Mary Kay established PatientsVoices to convert patient feedback into insight that hospitals could use to improve patient experiences and increase Medicare reimbursements. She knew how to find out what mattered to patients, but needed help developing software to cost-effectively analyze and prioritize improvement opportunities from the patient’s perspective.
Mary Kay recruited area experts to help build the platform. The application automatically identifies patterns in patient feedback—the problems and opportunities that patients repeatedly mention in the stories they tell. It provides hospital administrators with clarity on how to improve patient satisfaction.
In the fall of 2014, Mary Kay had taken PatientsVoices as far as she could. With help from the UMKC Small Business and Technology Development Center, Mary Kay landed a coveted SBIR Phase I grant (Small Business Innovation Research award) for $150,000 from the National Science Foundation (NSF). The company used the NSF funds to develop a prototype application for mining patient data.
Once the initial grant was received, the company was better positioned to receive follow on funding. The company did in fact receive an additional $20,000 in support from Digital Sandbox KC to build a customized dashboard.
With help from the KU Bioscience and Technology Business Center (BTBC), PatientsVoices received a $100,000 investment from Google to build the company’s cloud-based infrastructure. The development team can test different software configurations without having to worry about processing costs and storage capacity.

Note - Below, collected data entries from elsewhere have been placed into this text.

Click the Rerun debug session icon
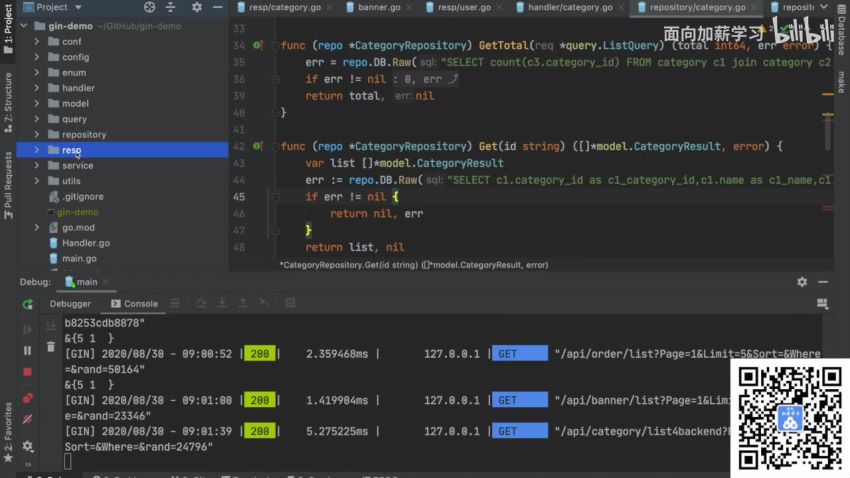Viewport: 850px width, 478px height. [x=27, y=304]
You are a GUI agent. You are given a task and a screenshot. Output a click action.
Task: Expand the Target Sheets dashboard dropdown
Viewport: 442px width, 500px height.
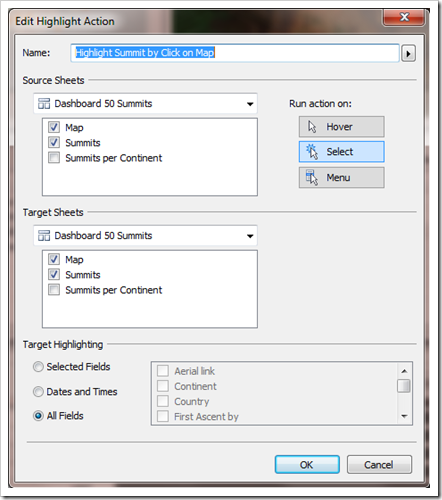250,236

“Mary Kay’s unique business model improves patient satisfaction through a process that actually lowers costs and improves information capture and flow,” says Frank Kruse, BTBC vice president. “The company’s technology dramatically and measurably improves a hospital’s ability to improve operations and patient outcomes on the fly. This is unheard of in the current environment.”
Currently, PatientsVoices technical team is refining the prototype and will apply for SBIR Phase II funding, which could bring up to $750,000 to continue development of the company’s technology.

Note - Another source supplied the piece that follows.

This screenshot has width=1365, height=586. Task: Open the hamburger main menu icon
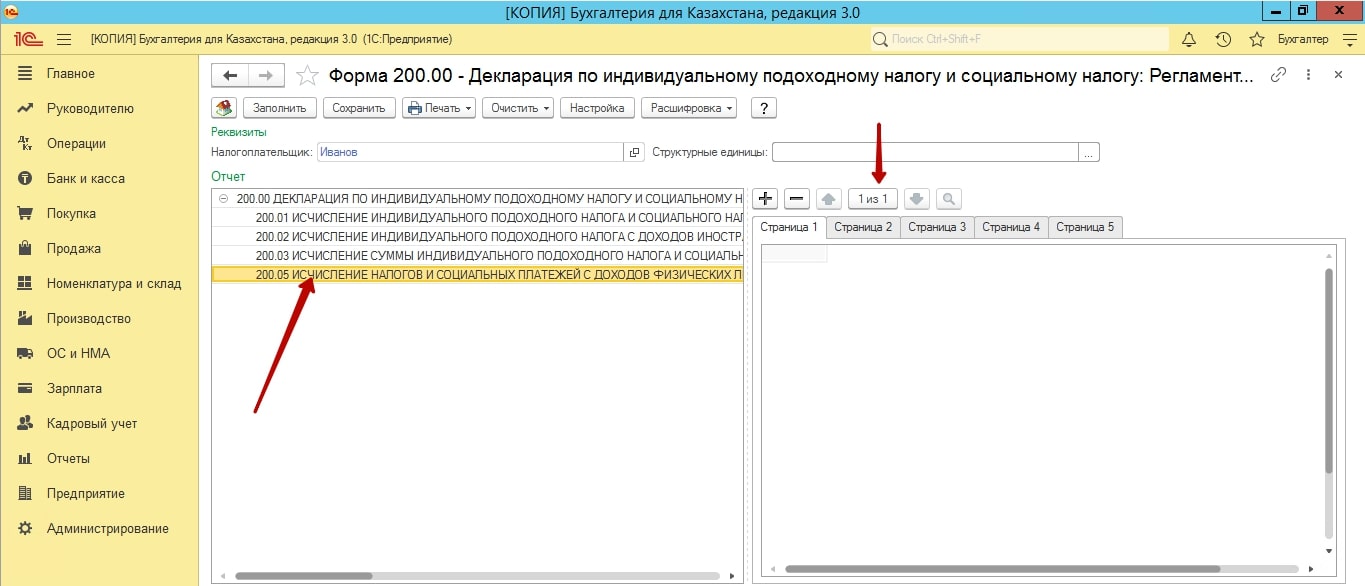click(x=64, y=39)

Hospitals that improve patient satisfaction and market their patient-centered care to consumers have the opportunity to become what Mary Kay calls ‘destination hospitals.’ As hospitals build a reputation for providing value—high-quality services and great patient care, patients will seek out those hospitals, rather than going to one that’s ‘close to home’. Mary Kay noted that by improving patient loyalty and attracting more consumers, hospital administrators can increase market share. Even a 1 percent increase in market share can result in millions more dollars in annual revenue for the typical hospital.